Golf club in West Orange, New Jersey

Essex County Country Club (ECCC) is a golf club in West Orange, New Jersey. It was founded in 1887, making it the oldest club in the state of New Jersey and the sixth oldest in the United States.

==History==
Essex County Country Club was established on what used to be the Orange Springs Hotel, a health resort centered around the Orange Mineral Springs. The hotel was purchased in 1889 and became ECCC. The former hotel became known as the Mansion House and became the clubhouse.

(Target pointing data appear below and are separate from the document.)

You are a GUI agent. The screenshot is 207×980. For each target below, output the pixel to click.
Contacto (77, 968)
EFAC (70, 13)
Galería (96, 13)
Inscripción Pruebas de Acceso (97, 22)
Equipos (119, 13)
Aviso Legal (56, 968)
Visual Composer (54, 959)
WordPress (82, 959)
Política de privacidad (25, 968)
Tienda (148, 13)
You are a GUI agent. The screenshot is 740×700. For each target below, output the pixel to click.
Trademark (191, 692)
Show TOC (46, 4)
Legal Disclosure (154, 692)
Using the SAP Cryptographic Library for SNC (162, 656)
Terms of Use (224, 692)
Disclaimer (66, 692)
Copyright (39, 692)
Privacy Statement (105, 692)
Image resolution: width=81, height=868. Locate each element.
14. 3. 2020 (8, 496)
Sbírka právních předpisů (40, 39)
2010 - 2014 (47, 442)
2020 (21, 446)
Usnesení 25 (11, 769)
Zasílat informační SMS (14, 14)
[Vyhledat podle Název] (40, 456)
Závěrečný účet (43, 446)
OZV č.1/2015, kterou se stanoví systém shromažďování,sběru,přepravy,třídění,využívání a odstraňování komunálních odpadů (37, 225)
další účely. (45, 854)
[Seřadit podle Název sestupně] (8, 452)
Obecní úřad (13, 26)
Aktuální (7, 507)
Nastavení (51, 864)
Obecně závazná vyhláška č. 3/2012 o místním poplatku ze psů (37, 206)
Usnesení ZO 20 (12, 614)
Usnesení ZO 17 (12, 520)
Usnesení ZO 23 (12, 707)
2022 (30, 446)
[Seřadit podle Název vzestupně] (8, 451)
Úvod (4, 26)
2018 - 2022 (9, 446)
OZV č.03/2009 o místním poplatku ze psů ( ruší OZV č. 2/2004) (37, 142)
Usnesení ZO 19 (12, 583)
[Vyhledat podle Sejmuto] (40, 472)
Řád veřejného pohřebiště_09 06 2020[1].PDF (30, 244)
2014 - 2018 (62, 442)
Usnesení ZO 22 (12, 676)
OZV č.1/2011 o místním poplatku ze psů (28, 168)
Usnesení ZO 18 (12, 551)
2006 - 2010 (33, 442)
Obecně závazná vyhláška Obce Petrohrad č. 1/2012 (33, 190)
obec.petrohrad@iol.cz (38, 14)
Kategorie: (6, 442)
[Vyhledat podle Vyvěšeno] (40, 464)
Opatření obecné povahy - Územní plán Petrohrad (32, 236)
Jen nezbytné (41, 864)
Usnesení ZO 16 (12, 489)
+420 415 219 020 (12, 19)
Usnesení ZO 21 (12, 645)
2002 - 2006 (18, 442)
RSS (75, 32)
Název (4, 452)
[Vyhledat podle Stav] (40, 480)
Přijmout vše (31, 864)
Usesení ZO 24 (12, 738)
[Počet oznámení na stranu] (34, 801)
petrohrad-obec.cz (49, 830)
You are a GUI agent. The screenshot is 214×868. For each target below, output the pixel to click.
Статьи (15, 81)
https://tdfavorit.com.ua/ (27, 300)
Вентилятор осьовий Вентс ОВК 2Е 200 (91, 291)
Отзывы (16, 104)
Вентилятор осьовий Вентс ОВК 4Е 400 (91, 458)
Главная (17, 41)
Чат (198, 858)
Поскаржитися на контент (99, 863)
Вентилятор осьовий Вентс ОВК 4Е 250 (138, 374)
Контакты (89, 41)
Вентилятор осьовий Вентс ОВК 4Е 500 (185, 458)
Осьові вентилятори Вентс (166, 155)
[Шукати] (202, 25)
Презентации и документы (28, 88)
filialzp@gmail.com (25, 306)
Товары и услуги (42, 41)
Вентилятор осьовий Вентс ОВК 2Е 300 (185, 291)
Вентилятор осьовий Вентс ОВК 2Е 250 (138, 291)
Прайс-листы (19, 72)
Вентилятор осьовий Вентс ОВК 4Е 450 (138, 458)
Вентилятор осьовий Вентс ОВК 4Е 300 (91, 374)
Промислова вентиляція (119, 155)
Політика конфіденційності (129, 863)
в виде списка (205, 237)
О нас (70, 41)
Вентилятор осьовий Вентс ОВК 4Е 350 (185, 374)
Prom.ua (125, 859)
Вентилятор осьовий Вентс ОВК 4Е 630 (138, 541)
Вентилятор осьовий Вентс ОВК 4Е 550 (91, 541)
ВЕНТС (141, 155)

A nine-hole course was completed in 1895 and extended to 18 holes in 1897, designed by Alex Findlay. In 1900, Essex County hosted a meeting which included representatives from 10 New Jersey clubs and resulted in the birth of the New Jersey State Golf Association. Later that year, it hosted the first New Jersey Amateur Championship.

In 1916, A.W. Tillinghast designed a new 18-hole course, called the "Upper Course," on a 180 acres site on top of First Mountain, a few miles away from the original course. A second 18-hole course designed by Seth Raynor was built in the late 1920s; this course was sold in the 1970s, becoming the Francis A. Byrne Golf Course. The current course was also designed by Raynor and completed by Charles Banks; it retains seven Tillinghast designed holes alongside eleven new holes. In the early 21st century, renovation work was undertaken by Gil Hanse.

Some of its noted former members are Thomas Edison, Emlen Roosevelt, U.S. senator Joseph Frelinghuysen, and George W. Merck, president of Merck Chemical.

In addition to golf, popular sports on the club grounds in its early days included fox hunting, polo, lawn tennis, squash, and trap shooting.